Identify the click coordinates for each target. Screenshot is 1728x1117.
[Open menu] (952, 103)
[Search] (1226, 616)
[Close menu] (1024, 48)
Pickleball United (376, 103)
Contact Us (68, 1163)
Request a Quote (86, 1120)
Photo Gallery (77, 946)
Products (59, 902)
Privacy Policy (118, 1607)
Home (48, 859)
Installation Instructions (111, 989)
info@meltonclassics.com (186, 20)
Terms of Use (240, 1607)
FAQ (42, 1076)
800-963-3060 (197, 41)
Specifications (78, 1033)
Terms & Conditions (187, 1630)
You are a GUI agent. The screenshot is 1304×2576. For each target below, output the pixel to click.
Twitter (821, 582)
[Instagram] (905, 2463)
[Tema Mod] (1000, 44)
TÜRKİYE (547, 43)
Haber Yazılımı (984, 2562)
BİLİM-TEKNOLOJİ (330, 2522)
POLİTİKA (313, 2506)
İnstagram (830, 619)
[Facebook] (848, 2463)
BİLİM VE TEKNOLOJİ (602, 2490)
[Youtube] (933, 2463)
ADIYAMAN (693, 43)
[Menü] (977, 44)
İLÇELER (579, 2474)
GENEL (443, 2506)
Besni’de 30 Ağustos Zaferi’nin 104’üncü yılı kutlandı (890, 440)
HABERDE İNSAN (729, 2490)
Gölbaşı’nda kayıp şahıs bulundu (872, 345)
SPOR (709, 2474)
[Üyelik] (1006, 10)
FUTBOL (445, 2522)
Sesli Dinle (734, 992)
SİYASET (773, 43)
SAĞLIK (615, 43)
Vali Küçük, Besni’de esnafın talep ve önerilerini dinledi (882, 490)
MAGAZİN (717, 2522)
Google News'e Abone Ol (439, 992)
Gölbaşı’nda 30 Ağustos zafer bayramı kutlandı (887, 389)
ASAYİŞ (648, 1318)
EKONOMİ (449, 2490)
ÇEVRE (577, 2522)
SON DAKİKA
------------
Please print exactly the lines from the one containing "Terms & Conditions (187, 1630)" through the last line of the records, both included, and nothing else.

Terms & Conditions (187, 1630)
You are a GUI agent. The screenshot is 1304×2576. For each target below, output the pixel to click.
Twitter (821, 582)
[Instagram] (905, 2463)
[Tema Mod] (1000, 44)
TÜRKİYE (547, 43)
Haber Yazılımı (984, 2562)
BİLİM-TEKNOLOJİ (330, 2522)
POLİTİKA (313, 2506)
İnstagram (830, 619)
[Facebook] (848, 2463)
BİLİM VE TEKNOLOJİ (602, 2490)
[Youtube] (933, 2463)
ADIYAMAN (693, 43)
[Menü] (977, 44)
İLÇELER (579, 2474)
GENEL (443, 2506)
Besni’de 30 Ağustos Zaferi’nin 104’üncü yılı kutlandı (890, 440)
HABERDE İNSAN (729, 2490)
Gölbaşı’nda kayıp şahıs bulundu (872, 345)
SPOR (709, 2474)
[Üyelik] (1006, 10)
FUTBOL (445, 2522)
Sesli Dinle (734, 992)
SİYASET (773, 43)
SAĞLIK (615, 43)
Vali Küçük, Besni’de esnafın talep ve önerilerini dinledi (882, 490)
MAGAZİN (717, 2522)
Google News'e Abone Ol (439, 992)
Gölbaşı’nda 30 Ağustos zafer bayramı kutlandı (887, 389)
ASAYİŞ (648, 1318)
EKONOMİ (449, 2490)
ÇEVRE (577, 2522)
SON DAKİKA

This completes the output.